- [Requirement 1]:
In the text on the New Xbox Experience, which online service has Microsoft integrated into the heart of the console interface?
- [Requirement 2]:
Continue the text on the New Xbox Experience from its final sentence.

- [Extracted text]:
◇ ◇ ◇ ◇ ◇ ◇ ◇

Other than this issue, I think the NXE does what it says on the tin, and I’m a big fan of the Xbox 360’s ability to stream video and music from my home network. The final paragraph of my comment criticises Microsoft for lacking a true content ecosystem, I should emphasise that I mean an ecosystem for paid-for download content. The Xbox 360 is a great addition to a DRM-free content ecosystem! Just another demonstration that consumers are still much better off ripping their own purchased DVDs and music (despite the legal grey areas). By trying to preserve the value of their content using DRM, content owners are engaged in a self-defeating exercise. Content is far more valuable to consumers when it comes without crippling restrictions.

(November 3, 2008) Microsoft recently showed me what it calls its New Xbox Experience (NXE), a dashboard upgrade to the Xbox 360 games console. NXE gives the console a completely new user interface, improving the navigation on the console and adding some interesting personalisation, social and content discovery features. But I think Microsoft could have pushed further and cemented the Xbox 360’s place as a true entertainment hub.

Xbox Live is central to the Xbox user experience

My first impressions of the NXE upgrade were positive: the look and feel of the new software has greatly improved, and the changes will be popular with serious and more casual gamers alike. Microsoft has integrated its Xbox Live online service right into the heart of the console interface, with online content displaying alongside local content throughout the dashboard.

◇ ◇ ◇ ◇ ◇ ◇ ◇

- [Available data]:
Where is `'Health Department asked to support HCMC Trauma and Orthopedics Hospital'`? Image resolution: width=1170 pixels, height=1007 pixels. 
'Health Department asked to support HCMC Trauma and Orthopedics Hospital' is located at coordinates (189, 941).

◇ ◇ ◇ ◇ ◇ ◇ ◇

- [Task answer 1]:
Xbox Live.

- [Task answer 2]:
Jerry Johnson, General Manager, Xbox Live EMEA, explained that the new dashboard had been designed for a discovery (rather than a task-based) experience. The intention was to make users feel more comfortable exploring on their console, rather than simply switching it on for a single purpose. Exposing users to a wider array of paid-for content is a significant upshot to the redesign, and there is plenty of this available in the form of video downloads, the Xbox Live Arcade (downloadable games), game fan content and in-game add-ons (such as map packs, songs or character costumes). This premium downloadable content is clearly generating significant revenues, with the most popular content including map packs for some of its ‘triple-A’ game titles (Halo 3 and Call of Duty 4), and song packs for music game Rock Band.

Xbox Live has always been a real competitive advantage for Microsoft, as neither Nintendo nor Sony has managed to integrate online gaming, community and content features to the extent that Microsoft has done. This NXE update, combined with recent aggressive price drops, leaves Microsoft feeling confident leading into the ‘holiday’ season, when console sales are traditionally strongest.

Social features and improved accessibility broaden the appeal of Live

Microsoft has also added to the personalisation and social aspects of Xbox Live by giving players the ability to create a personal avatar (a cartoon character with customisable features and costume) linked to the player’s in-game achievements and online identity. Xbox Live players have always had a ‘gamer tag’ for rankings, achievements and friends, but with NXE this capability is expanded with extra social features (voice chat, friend groups) and easier ways of interacting with friends.

Part of this approach is broadening the appeal of Xbox Live, taking online gaming beyond the ‘foul-mouthed adolescent boy’ demographic and presenting a fun, accessible online environment for women and casual gamers. Women play games in huge numbers (Ovum’s recent report on our consumer survey showed that more than 15% of women aged 18-35 intend to buy a games console in the next 12 months) and Microsoft recognises this.

Where’s the device ecosystem?

NXE is definitely an improvement to the Xbox experience, but we think it should have gone further. Microsoft has spent years positioning the Xbox as a true entertainment ‘hub’ that goes beyond gaming. Xbox 360 can stream content from a PC and play it on a TV, but this is no longer a strong differentiator, and we would like to see Microsoft push further. Despite having all the pieces in place, Microsoft doesn’t seem to have a strategy for building a true content ecosystem around its various devices.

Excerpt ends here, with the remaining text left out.